在自动监控方面，我们通过开源软件——Zabbix 的自动化注册与发现特性实现了：

1.机房环境、物理设备、网络流量、虚拟化、数据库、业务应用、存储状态、备份作业以及日志等方面的实时自动化巡检。

2.通过自动发现和现场核对，分层、分级整理出了2D版的机房拓扑图、3D 版的机架视图、地域链路实时图、网络架构图、系统逻辑框架图、应用间数据流转图、流量历史曲线图以及各类应用的仪表盘。

自动跟踪监测项目包括：标准的CPU、内存、磁盘、I/O，以及定制化服务（如Nginx、PHP 页面等）的KPI 性能。

对于监控到的事件，系统能够自动区分事件的来源，分配事件编号，区分类别，通知人员，以及跟踪处理状态。

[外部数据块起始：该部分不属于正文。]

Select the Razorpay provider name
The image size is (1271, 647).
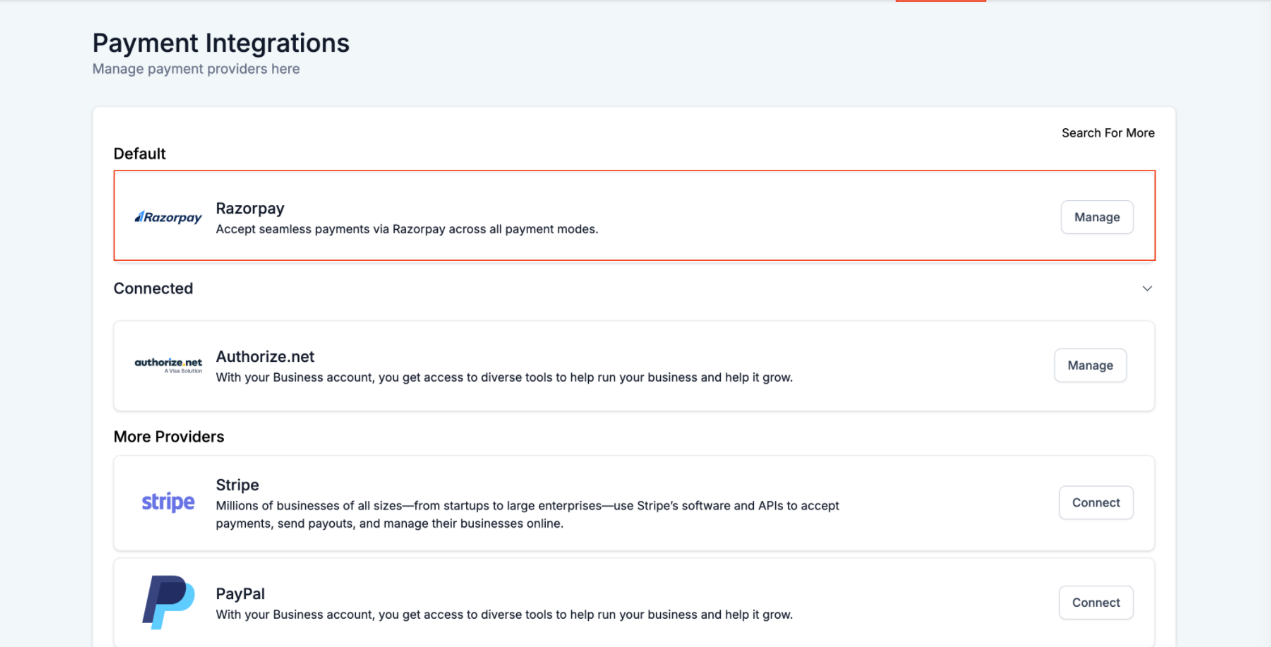pyautogui.click(x=250, y=208)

同时，在运维人员的二次审验方面，他们只需通过进一步点击，便可细致地观察与获悉到每个服务的详细状态，进而迅速开展各种人工分析以及异常跟踪与诊断。

另外，对于那些自动化监控管理流程无法解决或是简单人工干预无法纠正的事件，我们会根据前面提到的IT 资产的分类标准，依次转入事故管理、变更管理，以及马上要讨论到的问题管理流程。

总的说来，我们在实际操作中，参考了如图1 所示的事件管理流程。